Document text:
# Credit Risk Model Validation

This notebook demonstrates the comprehensive validation process for credit risk models following regulatory guidelines and industry best practices. We'll cover:

1. Loading a previously developed model
2. Performance testing and benchmarking
3. Stability assessment
4. Sensitivity analysis
5. Out-of-time validation
6. Validation report generation

This validation framework is designed to align with regulatory requirements for model risk management in banking.

## Setup

In [None]:
# Import necessary libraries
import os
import sys
import numpy as np
import pandas as pd
import matplotlib.pyplot as plt
import seaborn as sns
import yaml
import pickle
from datetime import datetime

# Add the parent directory to path to import local modules
module_path = os.path.abspath(os.path.join('..'))
if module_path not in sys.path:
    sys.path.append(module_path)

# Import local modules
from src.data_processing.generate_synthetic_data import generate_credit_data
from src.data_processing.preprocess import preprocess_data, create_feature_pipeline
from src.model_development.models import CreditRiskModel
from src.model_validation.validator import ModelValidator, validate_model

# Set plotting style
sns.set_style('whitegrid')
plt.rcParams['figure.figsize'] = (12, 6)

# Load configuration
with open('../config.yaml', 'r') as f:
    config = yaml.safe_load(f)

## 1. Load Model and Data

First, we'll load the model we developed in the previous notebook, along with our datasets.

In [None]:
# Try to load a previously saved model, or train a new one if not available
model_type = 'gradient_boosting'  # Change this to match your best model from notebook 1
model_path = f'../models/credit_risk_{model_type}.pkl'

try:
    # Load the model if it exists
    credit_model = CreditRiskModel.load_model(model_path, model_type)
    print(f"Loaded model from {model_path}")
except (FileNotFoundError, pickle.UnpicklingError):
    print(f"Couldn't load model from {model_path}. Training a new model...")
    # Generate data and train a model
    data = generate_credit_data(n_samples=10000, random_seed=42)

Exercise: Pick up the credit risk model validation notebook at the point where it stops and keep writing it. The listing that follows comes from a separate source.

Supplied data:
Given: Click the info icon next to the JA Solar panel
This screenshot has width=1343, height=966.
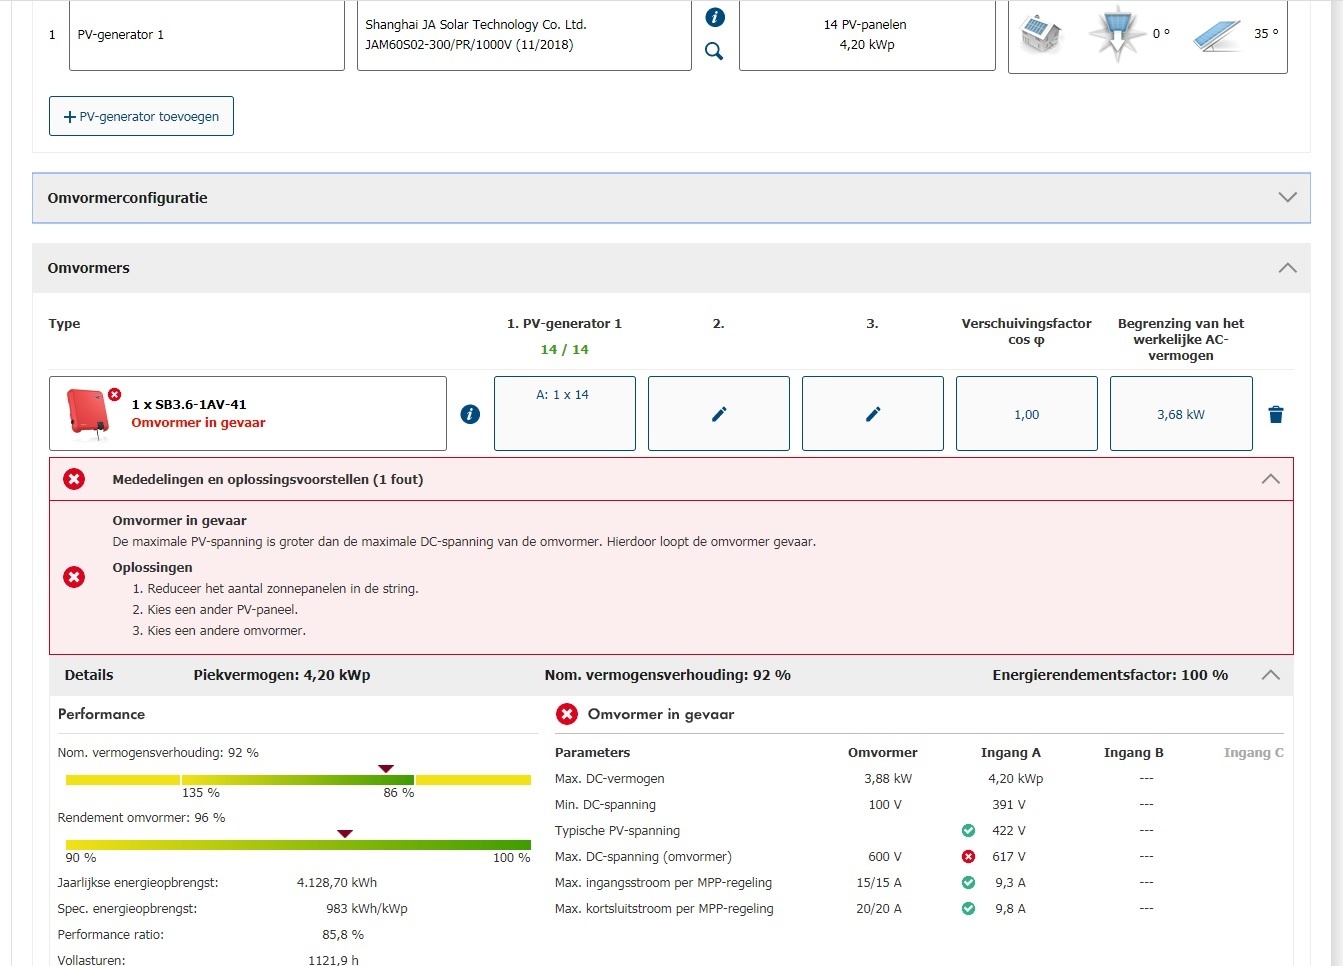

Written response:
    target_variable = config['data']['target_variable']
    
    # Split data
    train_ratio = 0.7
    train_size = int(len(data) * train_ratio)
    train_data = data.iloc[:train_size]
    test_data = data.iloc[train_size:]
    
    # Preprocess data
    pipeline = create_feature_pipeline(config, target_col=target_variable)
    X_train, y_train = preprocess_data(train_data, config, target_col=target_variable, is_training=True)
    X_test, y_test = preprocess_data(test_data, config, target_col=target_variable, is_training=False, preprocessing_pipeline=pipeline)
    
    # Train model
    from src.model_development.models import train_model
    model = train_model(X_train, y_train, model_type=model_type)
    credit_model = CreditRiskModel(model_type, model=model)
    
    # Save the model
    os.makedirs('../models', exist_ok=True)
    credit_model.save_model(model_path)
    print(f"Model saved to {model_path}")

In [None]:
# Load datasets
try:
    # Try to load saved datasets
    train_data = pd.read_csv('../data/credit_data_train.csv')
    test_data = pd.read_csv('../data/credit_data_test.csv')
    val_data = pd.read_csv('../data/credit_data_validation.csv')
    print("Loaded existing datasets")
except FileNotFoundError:
    # Generate new datasets if not found
    print("Generating new synthetic datasets")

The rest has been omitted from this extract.